Witnesses say the battles have been growing in intensity in recent days, as more soldiers defect from regular army units.
Meanwhile, in Istanbul, U.S. Vice President Joe Biden added his voice to an international chorus demanding that Syrian President Bashar al-Assad step down.
The fighting comes one day after the United Nations Human Rights Council voted to condemn Syria for “gross” and “systematic violations of human rights” for its bloody crackdown on a nine-month old popular uprising.
The U.N. body also agreed to appoint a special investigator to probe human rights abuses in Syria that could be linked to the government's cracdown on dissent.
On Saturday, Syria's state-run media accused the U.N. of ignoring documents provided by the government that it said clarified facts and the Syrian Foreign Ministry has accused the U.N. Human Rights Council of issuing a "politicized" resolution.
In the Damascus suburb of Basrat al-Sham, a crowd of several thousand mourners chanted slogans against the regime as they buried a man allegedly shot during protests Friday. Anti government demonstrations reportedly took place in at least several dozen cities, despite the ongoing government crackdown.
In Istanbul,Turkey, visiting U.S. Vice President Joe Biden praised Syria's neighbor Turkey for taking steps to protect the Syrian people against the wave of government repression. He also joined with Turkish and other world leaders in calling for Syrian President Bashar al-Assad to step down.
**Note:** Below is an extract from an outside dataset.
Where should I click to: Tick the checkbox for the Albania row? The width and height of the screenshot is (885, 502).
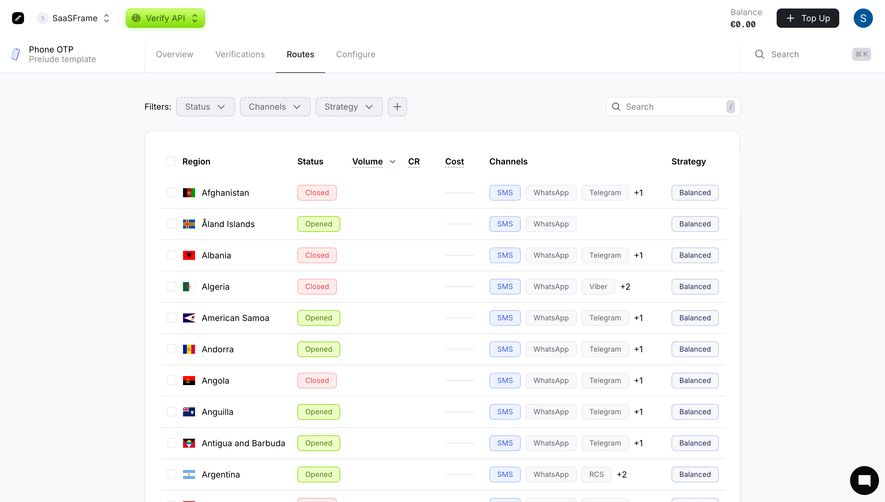point(171,255)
"Regional issues from the brutal repression in Syria where Turkey, where we stand with Turkey and a growing chorus of nations in calling for President Assad to step aside. And I welcome the Human Rights Council's condemnation yesterday of the regime's violence."
Khattar Abou Diab, who teaches political science at the University of Paris, notes that one of the chief difficulties in organizing U.S., U.N. and European efforts to help the Syrian people has been the opposition of Russia and several other world powers.
He says that Russia is trying to give the impression that it is still a power on the world stage, and also wants to defend its commercial and strategic interests in Syria against the West, which it believes misled it over Libya.
Abou Diab adds that Iran and its allies are also playing a key role in helping the Syrian regime to fight its own people. He stresses that the Syrian opposition has been accusing the Iranian Revolutionary Guard, Lebanon's Hezbollah, and Iraq's Muqtada al-Sadr militia of sending men to fight in Syria on the side of the government.